All the entries, exactly as they read, must be written out again.

■ ■ ■ ■ ■ ■ ■

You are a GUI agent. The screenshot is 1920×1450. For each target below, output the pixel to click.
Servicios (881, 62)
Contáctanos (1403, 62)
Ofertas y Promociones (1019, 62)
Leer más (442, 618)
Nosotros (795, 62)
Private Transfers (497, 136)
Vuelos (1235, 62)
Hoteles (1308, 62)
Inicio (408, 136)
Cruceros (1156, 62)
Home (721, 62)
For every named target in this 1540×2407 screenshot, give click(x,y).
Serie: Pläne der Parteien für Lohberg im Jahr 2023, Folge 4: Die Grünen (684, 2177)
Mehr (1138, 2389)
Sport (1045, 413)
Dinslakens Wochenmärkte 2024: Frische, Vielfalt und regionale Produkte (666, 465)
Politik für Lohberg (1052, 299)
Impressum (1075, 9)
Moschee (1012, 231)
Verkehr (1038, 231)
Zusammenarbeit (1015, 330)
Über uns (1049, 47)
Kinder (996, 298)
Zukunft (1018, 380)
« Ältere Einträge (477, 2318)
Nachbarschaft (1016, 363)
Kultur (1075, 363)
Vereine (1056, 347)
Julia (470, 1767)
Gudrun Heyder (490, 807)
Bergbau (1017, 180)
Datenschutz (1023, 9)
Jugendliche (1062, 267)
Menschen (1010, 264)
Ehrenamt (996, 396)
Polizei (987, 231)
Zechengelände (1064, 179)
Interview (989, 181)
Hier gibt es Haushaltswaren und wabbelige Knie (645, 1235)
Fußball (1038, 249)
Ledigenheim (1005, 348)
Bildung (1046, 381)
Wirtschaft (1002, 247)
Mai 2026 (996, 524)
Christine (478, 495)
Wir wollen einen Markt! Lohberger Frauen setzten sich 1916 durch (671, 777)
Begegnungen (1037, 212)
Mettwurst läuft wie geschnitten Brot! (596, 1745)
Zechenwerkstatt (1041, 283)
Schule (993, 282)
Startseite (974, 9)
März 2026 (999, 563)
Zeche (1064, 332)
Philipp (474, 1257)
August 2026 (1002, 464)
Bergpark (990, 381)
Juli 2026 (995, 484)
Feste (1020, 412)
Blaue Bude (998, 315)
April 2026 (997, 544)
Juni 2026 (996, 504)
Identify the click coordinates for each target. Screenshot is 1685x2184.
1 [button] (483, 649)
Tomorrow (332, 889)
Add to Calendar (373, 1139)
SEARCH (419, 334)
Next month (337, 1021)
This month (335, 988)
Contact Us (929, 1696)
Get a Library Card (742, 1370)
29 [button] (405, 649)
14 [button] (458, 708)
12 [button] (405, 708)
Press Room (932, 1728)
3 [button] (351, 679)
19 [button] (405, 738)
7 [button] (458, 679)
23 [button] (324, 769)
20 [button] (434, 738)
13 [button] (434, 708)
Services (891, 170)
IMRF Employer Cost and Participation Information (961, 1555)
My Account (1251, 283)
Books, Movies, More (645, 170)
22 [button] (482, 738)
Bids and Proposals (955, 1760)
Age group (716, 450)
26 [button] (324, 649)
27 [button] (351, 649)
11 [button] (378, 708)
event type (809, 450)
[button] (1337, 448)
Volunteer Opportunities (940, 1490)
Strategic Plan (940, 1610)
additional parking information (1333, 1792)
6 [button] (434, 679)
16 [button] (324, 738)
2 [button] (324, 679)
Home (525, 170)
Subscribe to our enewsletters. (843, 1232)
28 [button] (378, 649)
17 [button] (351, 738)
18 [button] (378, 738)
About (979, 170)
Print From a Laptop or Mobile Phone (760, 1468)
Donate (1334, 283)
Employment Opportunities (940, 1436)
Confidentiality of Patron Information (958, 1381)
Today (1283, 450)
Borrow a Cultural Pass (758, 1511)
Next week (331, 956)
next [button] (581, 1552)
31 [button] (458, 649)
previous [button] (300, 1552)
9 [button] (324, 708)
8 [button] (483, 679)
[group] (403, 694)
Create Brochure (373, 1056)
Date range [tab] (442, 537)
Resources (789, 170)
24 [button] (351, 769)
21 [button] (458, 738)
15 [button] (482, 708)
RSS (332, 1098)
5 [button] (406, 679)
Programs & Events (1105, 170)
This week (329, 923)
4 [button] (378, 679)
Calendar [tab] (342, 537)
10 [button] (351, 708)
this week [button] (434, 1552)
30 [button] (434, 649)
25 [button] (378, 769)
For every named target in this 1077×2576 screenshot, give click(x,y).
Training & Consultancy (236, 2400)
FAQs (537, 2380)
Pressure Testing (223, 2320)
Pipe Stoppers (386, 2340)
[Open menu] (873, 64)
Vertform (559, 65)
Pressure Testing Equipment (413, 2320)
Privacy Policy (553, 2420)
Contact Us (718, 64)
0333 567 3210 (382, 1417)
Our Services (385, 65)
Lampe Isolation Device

■ ■ ■ ■ ■ ■ ■

ANSWER TO THIS PROBLEM
You are a GUI agent. The screenshot is 1920×1450. For each target below, output the pixel to click.
Servicios (881, 62)
Contáctanos (1403, 62)
Ofertas y Promociones (1019, 62)
Leer más (442, 618)
Nosotros (795, 62)
Private Transfers (497, 136)
Vuelos (1235, 62)
Hoteles (1308, 62)
Inicio (408, 136)
Cruceros (1156, 62)
Home (721, 62)
For every named target in this 1540×2407 screenshot, give click(x,y).
Serie: Pläne der Parteien für Lohberg im Jahr 2023, Folge 4: Die Grünen (684, 2177)
Mehr (1138, 2389)
Sport (1045, 413)
Dinslakens Wochenmärkte 2024: Frische, Vielfalt und regionale Produkte (666, 465)
Politik für Lohberg (1052, 299)
Impressum (1075, 9)
Moschee (1012, 231)
Verkehr (1038, 231)
Zusammenarbeit (1015, 330)
Über uns (1049, 47)
Kinder (996, 298)
Zukunft (1018, 380)
« Ältere Einträge (477, 2318)
Nachbarschaft (1016, 363)
Kultur (1075, 363)
Vereine (1056, 347)
Julia (470, 1767)
Gudrun Heyder (490, 807)
Bergbau (1017, 180)
Datenschutz (1023, 9)
Jugendliche (1062, 267)
Menschen (1010, 264)
Ehrenamt (996, 396)
Polizei (987, 231)
Zechengelände (1064, 179)
Interview (989, 181)
Hier gibt es Haushaltswaren und wabbelige Knie (645, 1235)
Fußball (1038, 249)
Ledigenheim (1005, 348)
Bildung (1046, 381)
Wirtschaft (1002, 247)
Mai 2026 (996, 524)
Christine (478, 495)
Wir wollen einen Markt! Lohberger Frauen setzten sich 1916 durch (671, 777)
Begegnungen (1037, 212)
Mettwurst läuft wie geschnitten Brot! (596, 1745)
Zechenwerkstatt (1041, 283)
Schule (993, 282)
Startseite (974, 9)
März 2026 (999, 563)
Zeche (1064, 332)
Philipp (474, 1257)
August 2026 (1002, 464)
Bergpark (990, 381)
Juli 2026 (995, 484)
Feste (1020, 412)
Blaue Bude (998, 315)
April 2026 (997, 544)
Juni 2026 (996, 504)
Identify the click coordinates for each target. Screenshot is 1685x2184.
1 [button] (483, 649)
Tomorrow (332, 889)
Add to Calendar (373, 1139)
SEARCH (419, 334)
Next month (337, 1021)
This month (335, 988)
Contact Us (929, 1696)
Get a Library Card (742, 1370)
29 [button] (405, 649)
14 [button] (458, 708)
12 [button] (405, 708)
Press Room (932, 1728)
3 [button] (351, 679)
19 [button] (405, 738)
7 [button] (458, 679)
23 [button] (324, 769)
20 [button] (434, 738)
13 [button] (434, 708)
Services (891, 170)
IMRF Employer Cost and Participation Information (961, 1555)
My Account (1251, 283)
Books, Movies, More (645, 170)
22 [button] (482, 738)
Bids and Proposals (955, 1760)
Age group (716, 450)
26 [button] (324, 649)
27 [button] (351, 649)
11 [button] (378, 708)
event type (809, 450)
[button] (1337, 448)
Volunteer Opportunities (940, 1490)
Strategic Plan (940, 1610)
additional parking information (1333, 1792)
6 [button] (434, 679)
16 [button] (324, 738)
2 [button] (324, 679)
Home (525, 170)
Subscribe to our enewsletters. (843, 1232)
28 [button] (378, 649)
17 [button] (351, 738)
18 [button] (378, 738)
About (979, 170)
Print From a Laptop or Mobile Phone (760, 1468)
Donate (1334, 283)
Employment Opportunities (940, 1436)
Confidentiality of Patron Information (958, 1381)
Today (1283, 450)
Borrow a Cultural Pass (758, 1511)
Next week (331, 956)
next [button] (581, 1552)
31 [button] (458, 649)
previous [button] (300, 1552)
9 [button] (324, 708)
8 [button] (483, 679)
[group] (403, 694)
Create Brochure (373, 1056)
Date range [tab] (442, 537)
Resources (789, 170)
24 [button] (351, 769)
21 [button] (458, 738)
15 [button] (482, 708)
RSS (332, 1098)
5 [button] (406, 679)
Programs & Events (1105, 170)
This week (329, 923)
4 [button] (378, 679)
Calendar [tab] (342, 537)
10 [button] (351, 708)
this week [button] (434, 1552)
30 [button] (434, 649)
25 [button] (378, 769)
For every named target in this 1077×2576 screenshot, give click(x,y).
Training & Consultancy (236, 2400)
FAQs (537, 2380)
Pressure Testing (223, 2320)
Pipe Stoppers (386, 2340)
[Open menu] (873, 64)
Vertform (559, 65)
Pressure Testing Equipment (413, 2320)
Privacy Policy (553, 2420)
Contact Us (718, 64)
0333 567 3210 (382, 1417)
Our Services (385, 65)
Lampe Isolation Device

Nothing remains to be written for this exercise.